Kink by nature is subjective. It’s what an individual perceives as non-normative, with “normative” being a socially constructed word regulated by society. It’s a continuum of experience, of taste, of preferences. We are trying to get the morality piece to the side, because that is subjective, just as personal preferences are. Results from a National Coalition for Sexual Freedom 2008 survey show a widely varied community of kinky practitioners, with demographics including diversity in age, sex, gender, race, employment status, and sexual orientation (both heterosexual and LGBTQ).

So why don’t people seek help for other issues?

“Many kinky people have not gotten help for trauma, abuse, or even medical treatment because of their fear of shame, blame, and refusal of treatment or pathological thinking of the providers they may see,” says Lauren Zerbst, licensed clinical social worker and sex therapist. Their concerns are not unfounded. According to a survey from the National Coalition for Sexual Freedom, 48.8% of BDSM practitioners reported being discriminated against by a medical doctor, and 39.3% reported being discriminated against by a mental health practitioner.

“When kinky clients first come to see me for treatment, they often report a deep sense of aloneness,” says Simon Weismantel, licensed social worker. “Their kink can make them feel more different than they actually are from other people. They can feel separate and ashamed because of stigma, without knowing there is a caring and inclusive community.” Weismantel understands the hesitation, but is hoping to diffuse it. “For decades, the psychological community was not helpful,” says Weismantel, whose graduate thesis focused affirming therapy with BDSM clients.
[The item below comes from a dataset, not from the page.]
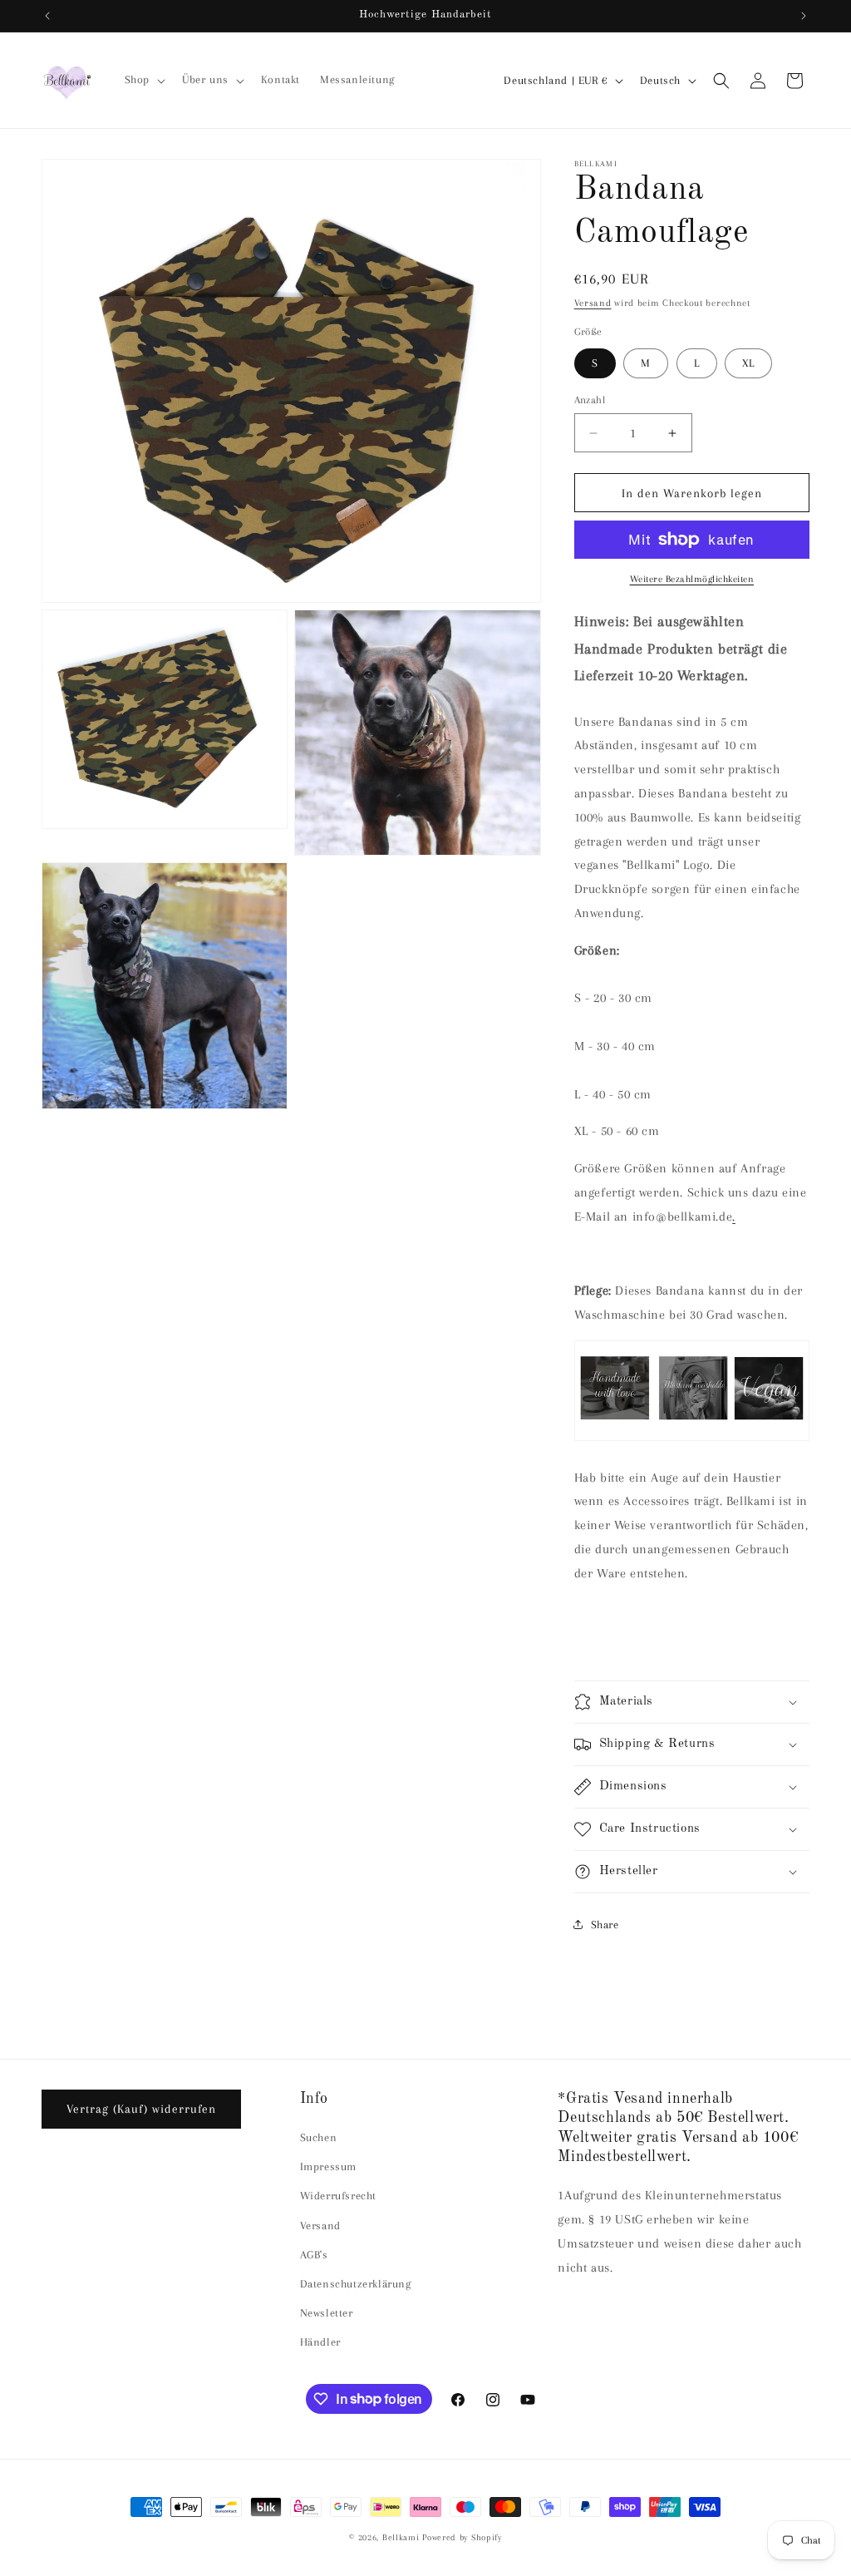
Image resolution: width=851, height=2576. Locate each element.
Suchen (318, 2137)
He also recognizes that it can be hard to find the right therapist. According to Ortmann and Sprott (2012), it’s estimated that 5 million people in the US are kinky, but there are only about 500 kink-informed therapists in practice. For kinky clients, finding a therapist with whom their full sexual selves are welcome and accepted is the first step in getting the proper treatment they deserve.
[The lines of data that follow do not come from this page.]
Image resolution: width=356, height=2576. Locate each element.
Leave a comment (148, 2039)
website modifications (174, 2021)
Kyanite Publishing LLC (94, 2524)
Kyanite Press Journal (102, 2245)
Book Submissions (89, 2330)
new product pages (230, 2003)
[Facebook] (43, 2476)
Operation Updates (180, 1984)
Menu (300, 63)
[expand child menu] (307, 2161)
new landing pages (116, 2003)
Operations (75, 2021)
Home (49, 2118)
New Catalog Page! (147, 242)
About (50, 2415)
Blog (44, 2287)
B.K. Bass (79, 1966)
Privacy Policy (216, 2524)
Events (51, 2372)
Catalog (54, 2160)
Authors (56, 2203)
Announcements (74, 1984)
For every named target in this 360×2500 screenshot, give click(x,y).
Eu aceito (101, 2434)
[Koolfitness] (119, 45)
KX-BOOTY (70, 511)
Fortunately, there is now a growing body of kink aware and kink friendly practitioners — those who are familiar with the language and terminology of the community and who provide a welcoming and nonjudgmental environment for therapy. Krpan suggests that some may want to seek out a “kink informed” practitioner — someone who has completed specific training and who is constantly learning about effective care and support for kinky people. “A client should not feel the need to educate their therapist on a community’s BDSM practices, lingo or larger cultural issues related to ongoing experiences of stigma and discrimination.”

Contrary to the Stigma

A final closing note:  a study published in 2013 in the Journal of Sexual Medicine found that “BDSM practitioners were less neurotic, more extraverted, more open to new experiences, more conscientious, less rejection sensitive, [and] had higher subjective well-being.” In the end, it may be the social stigma and disconnection from community that causes the stress, not the kink itself. A kink-aware professional is one who leaves those external trappings at the door, so that you can work on what’s important to you.